The pecten oculi of the quail (Coturnix coturnix japonica), in concert with other avian species, is a pigmented highly vascular, fanlike structure situated over the head of the optic nerve and projecting out into the vitreous. My observations are in agreement with previous studies in the quail [4, 5]. The morphometrical data of this study are in the same range with that of Orhan et al. [5]. The general morphology of the quail’s pecten resembles that of chicken [6–8].

The limiting membrane which covers the pecten has been illustrated for the first time in terms of SEM. Besides the numerous morphological investigations of the avian pecten, some of them have illustrated the limiting membrane by means of TEM [7, 9]. Our observations are similar to reports of chicken [7] and pigeons [9]. The authors demonstrated the double layered limiting membrane by TEM. The double layer constitutes a barrier between the pecten and the vitreous body.

The presence of hyalocytes on the pectineal surface of the quail has been demonstrated for the first time by means of SEM, in the present study. Previous investigations in the developing quail revealed the phagocytic activity of the hyalocytes [10]. These specialized cells have also been observed in the chicken [8], the mallard [11], and the budgerigar [12]. In contrary, they have not been observed in many other avian species [2, 9, 13]. Fischlschweiger and O’Rahilly [7] described with means of TEM the presence of cells on the external aspect of the covering membrane. These cells, termed “peripectinate cells,” were thought by the authors to be a special type of astroglia. As these cells display phagocytosis and from their histochemistry, it has been concluded that the hyalocytes are a subtype of macrophage [8]. My observations agree with the positive relationship between the distribution of hyalocytes and blood vessels in the chicken [8]. In fact, the hyalocytes were numerous on the free surface of the pleats excluding the bridge in which the relatively fewer vessels were located in the deep portion. Llombart et al. [10] proposed that hyalocytes might prevent the movement of macromolecules into the retina by their macrophagic activity.

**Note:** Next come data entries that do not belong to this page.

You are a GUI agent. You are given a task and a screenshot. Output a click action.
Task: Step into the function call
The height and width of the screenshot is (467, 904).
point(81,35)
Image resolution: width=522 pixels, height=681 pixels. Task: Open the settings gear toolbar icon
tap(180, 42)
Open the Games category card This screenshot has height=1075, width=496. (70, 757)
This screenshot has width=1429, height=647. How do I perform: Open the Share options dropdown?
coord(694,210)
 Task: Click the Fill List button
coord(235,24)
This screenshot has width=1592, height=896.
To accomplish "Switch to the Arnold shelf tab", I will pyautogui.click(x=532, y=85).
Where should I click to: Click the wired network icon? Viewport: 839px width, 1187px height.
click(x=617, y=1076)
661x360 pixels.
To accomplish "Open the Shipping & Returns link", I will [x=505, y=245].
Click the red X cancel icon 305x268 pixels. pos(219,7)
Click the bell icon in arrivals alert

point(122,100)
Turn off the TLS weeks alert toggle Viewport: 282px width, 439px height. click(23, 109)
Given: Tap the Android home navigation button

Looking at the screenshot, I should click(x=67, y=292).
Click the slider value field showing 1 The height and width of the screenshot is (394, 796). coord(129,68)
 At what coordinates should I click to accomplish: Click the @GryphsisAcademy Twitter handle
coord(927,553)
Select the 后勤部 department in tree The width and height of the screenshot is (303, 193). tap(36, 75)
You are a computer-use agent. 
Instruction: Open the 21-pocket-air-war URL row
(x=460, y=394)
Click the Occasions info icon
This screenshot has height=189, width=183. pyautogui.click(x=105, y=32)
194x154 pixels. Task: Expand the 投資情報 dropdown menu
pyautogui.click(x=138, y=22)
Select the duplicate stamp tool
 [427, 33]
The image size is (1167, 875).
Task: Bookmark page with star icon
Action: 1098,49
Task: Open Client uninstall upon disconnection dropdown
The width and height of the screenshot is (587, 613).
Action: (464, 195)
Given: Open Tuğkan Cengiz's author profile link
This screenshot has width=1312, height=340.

The presence of pigmented cells is a constant feature of all pectens recorded to date. In all species described, there is a marked increase in melanocytes in the apex or bridge region of the pecten [2]. Overlying and within the vascular network, a close association between blood vessels and pigmented cells is evident. This association may serve as a protective mechanism of the vessels against the effects of ultraviolet light [12, 14].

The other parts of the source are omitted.